No âmbito da legislação tributária, as práticas reiteradamente observadas pelas autoridades administrativas constituem norma complementar das leis, dos tratados e das convenções internacionais e dos decretos. A regra de vigência dessa modalidade normativa de caráter consuetudinário
- A)não está, como estão as demais normas complementares, positivada em texto de lei.
Certa, porque as práticas reiteradamente observadas pela Administração não têm regra legal específica de vigência positivada em lei.
- B)observa a normativa disposta expressamente pelo Código Tributário Nacional.
Errada, porque o CTN reconhece a figura, mas não estabelece um regime expresso de vigência para essa hipótese.
- C)adota o prazo de 30 dias após a realização do ato para a produção de efeitos.
Errada, porque esse prazo de 30 dias não é a regra aplicável às práticas reiteradas da Administração.
- D)obedece ao prazo previsto na Lei de Introdução às Normas do Direito brasileiro.
Errada, porque a LINDB trata da vigência das leis em geral, mas não cria prazo específico para essa espécie de norma complementar.
- E)cumpre o mesmo prazo previsto para os convênios que entre si celebrem as unidades da Federação Brasileira.

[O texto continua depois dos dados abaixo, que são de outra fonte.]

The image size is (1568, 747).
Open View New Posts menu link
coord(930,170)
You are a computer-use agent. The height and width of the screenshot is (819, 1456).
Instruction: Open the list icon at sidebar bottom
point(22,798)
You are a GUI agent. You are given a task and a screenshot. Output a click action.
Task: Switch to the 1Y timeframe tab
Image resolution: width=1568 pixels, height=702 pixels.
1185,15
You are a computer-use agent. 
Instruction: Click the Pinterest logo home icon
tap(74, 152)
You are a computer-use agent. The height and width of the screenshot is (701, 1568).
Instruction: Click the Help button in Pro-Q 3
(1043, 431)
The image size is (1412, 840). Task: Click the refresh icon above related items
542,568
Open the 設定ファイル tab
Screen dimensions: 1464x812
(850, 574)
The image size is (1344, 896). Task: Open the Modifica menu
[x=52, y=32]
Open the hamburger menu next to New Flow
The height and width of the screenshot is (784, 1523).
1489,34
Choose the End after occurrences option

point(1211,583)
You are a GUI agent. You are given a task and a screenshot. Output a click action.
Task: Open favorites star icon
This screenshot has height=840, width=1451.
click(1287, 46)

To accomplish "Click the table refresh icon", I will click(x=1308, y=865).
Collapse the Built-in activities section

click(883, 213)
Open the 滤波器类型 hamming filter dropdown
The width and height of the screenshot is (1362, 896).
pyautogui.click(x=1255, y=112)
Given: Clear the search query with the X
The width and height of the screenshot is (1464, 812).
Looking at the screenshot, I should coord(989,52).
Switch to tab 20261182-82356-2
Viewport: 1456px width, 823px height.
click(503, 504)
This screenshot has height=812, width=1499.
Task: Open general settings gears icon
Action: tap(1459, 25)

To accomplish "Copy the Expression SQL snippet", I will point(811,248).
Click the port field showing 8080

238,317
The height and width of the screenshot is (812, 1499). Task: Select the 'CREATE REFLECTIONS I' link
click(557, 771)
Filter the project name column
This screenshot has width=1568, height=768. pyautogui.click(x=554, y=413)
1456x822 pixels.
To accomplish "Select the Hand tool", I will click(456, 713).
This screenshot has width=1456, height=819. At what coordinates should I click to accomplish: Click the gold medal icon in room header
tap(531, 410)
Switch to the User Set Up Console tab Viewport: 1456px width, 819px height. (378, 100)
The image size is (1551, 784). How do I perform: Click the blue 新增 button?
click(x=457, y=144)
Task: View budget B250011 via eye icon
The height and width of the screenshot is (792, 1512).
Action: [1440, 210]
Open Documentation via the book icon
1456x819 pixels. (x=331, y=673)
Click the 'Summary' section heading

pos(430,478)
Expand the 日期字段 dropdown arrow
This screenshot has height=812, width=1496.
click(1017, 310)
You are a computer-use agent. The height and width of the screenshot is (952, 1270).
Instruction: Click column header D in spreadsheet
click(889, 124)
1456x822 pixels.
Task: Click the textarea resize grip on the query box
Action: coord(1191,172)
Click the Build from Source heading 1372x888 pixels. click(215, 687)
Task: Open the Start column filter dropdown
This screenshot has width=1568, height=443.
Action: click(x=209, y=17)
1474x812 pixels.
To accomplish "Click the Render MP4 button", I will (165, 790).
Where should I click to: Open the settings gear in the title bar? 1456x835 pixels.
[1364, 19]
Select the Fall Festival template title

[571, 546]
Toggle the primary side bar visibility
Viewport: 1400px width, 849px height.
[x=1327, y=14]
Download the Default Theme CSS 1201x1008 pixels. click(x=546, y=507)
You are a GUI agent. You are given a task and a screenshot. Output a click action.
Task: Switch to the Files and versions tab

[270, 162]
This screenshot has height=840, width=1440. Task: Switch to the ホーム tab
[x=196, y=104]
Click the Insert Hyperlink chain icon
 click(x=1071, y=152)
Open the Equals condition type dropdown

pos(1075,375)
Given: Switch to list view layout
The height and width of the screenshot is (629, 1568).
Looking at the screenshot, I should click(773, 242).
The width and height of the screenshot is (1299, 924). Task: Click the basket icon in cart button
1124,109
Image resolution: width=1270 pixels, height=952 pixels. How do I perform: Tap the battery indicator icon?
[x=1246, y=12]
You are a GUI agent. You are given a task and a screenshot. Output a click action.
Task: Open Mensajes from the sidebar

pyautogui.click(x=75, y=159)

Errada, porque o prazo dos convênios entre unidades da Federação não se aplica a práticas administrativas reiteradas.
Gabarito: A
No Direito Tributário, o CTN trata as chamadas normas complementares no art. 100. Entre elas estão as práticas reiteradamente observadas pelas autoridades administrativas, que são uma espécie de costume administrativo: aquilo que a Administração faz de forma constante e uniforme, criando uma orientação prática para o contribuinte. O ponto da questão é a vigência dessa modalidade. Aqui não existe um prazo legal específico, como acontece com certas normas que entram em vigor em data certa ou depois de determinado período. A lógica é mais simples: se a prática é reiterada e está sendo observada pela Administração, ela funciona como referência normativa sem depender de um prazo de vacatio legis previsto em lei. Por isso, a alternativa A está correta: a regra de vigência dessa modalidade consuetudinária não está positivada em texto de lei. O CTN reconhece essas práticas como norma complementar, mas não fixa, para elas, um prazo próprio de início de eficácia. Em resumo: é costume administrativo, não calendário legislativo. Se quiser memorizar, pense assim: o CTN dá status jurídico à prática repetida da Administração, mas não transforma isso em uma norma com prazo de entrada em vigor escrito em pedra.